KUALA LUMPUR - Malaysian Prime Minister Najib Razak went shopping in a supermarket on the first day when the country started to implement a 6 per cent consumption tax aimed at plugging a leaky tax-collection system, media reported.
"I noticed that the prices of goods here are reasonable and the essential goods are zero-rated as set by the government," Mr Najib said on Wednesday in a Facebook post, after shopping for some essential items, such as toothpaste and Milo, at the Kota Damansara Giant hypermarket, Bernama reported.
Saya lihat harga barang di sini berpatutan dan barangan keperluan asas berkadar sifar seperti yg ditetapkan Kerajaan. pic.twitter.com/ZzzZEn2iCo
— Mohd Najib Tun Razak (@NajibRazak) April 1, 2015
He said on Monday that the goods and services tax (GST) - which does not apply to staple food items such as rice, sugar and cooking oil, as well as some medicines - would not overburden consumers.
"At the same time, we will raise the nation's revenue, and this is for the people's good," he was quoted as saying by Malaysian media.

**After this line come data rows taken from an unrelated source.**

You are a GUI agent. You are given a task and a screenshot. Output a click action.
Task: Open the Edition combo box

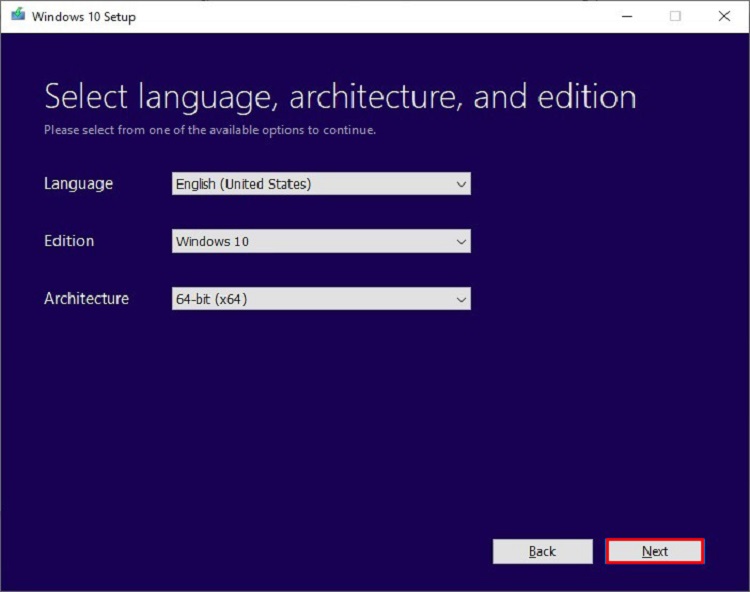[x=320, y=241]
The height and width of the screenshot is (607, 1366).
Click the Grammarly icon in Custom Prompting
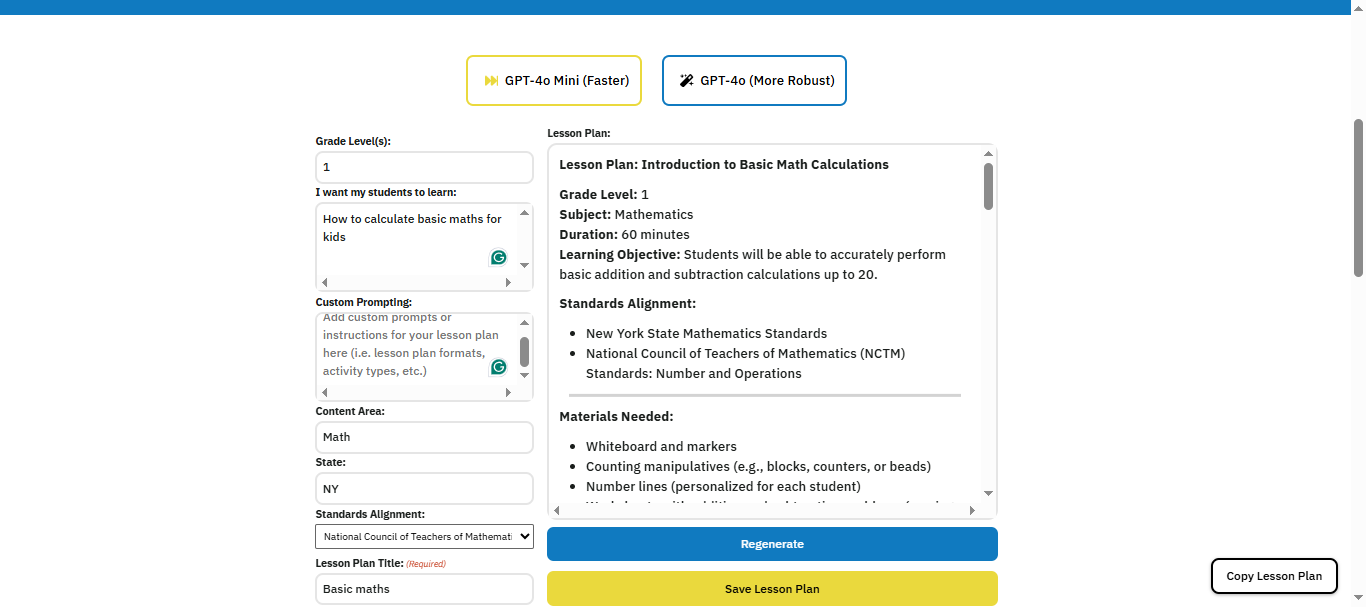[x=498, y=367]
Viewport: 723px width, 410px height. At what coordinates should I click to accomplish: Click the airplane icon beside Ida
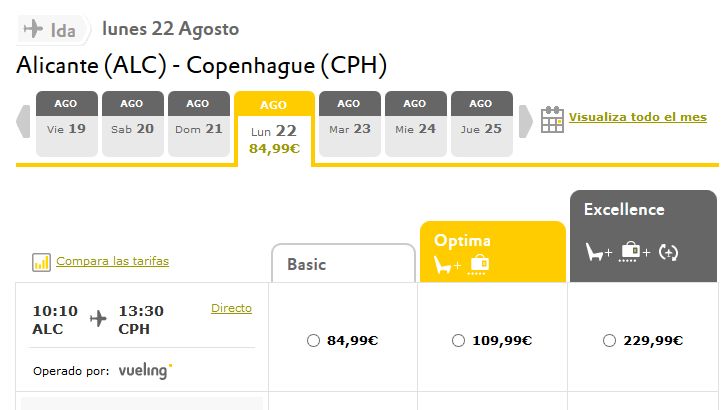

The government and economists say the GST will help address an inadequate revenue-collection system under which income tax is currently paid by only an estimated 11 per cent of registered companies and 14.8 per cent of employees.
But the GST has prompted demonstrations by opposition parties, who say consumers were being left with the bill for government mismanagement of the economy.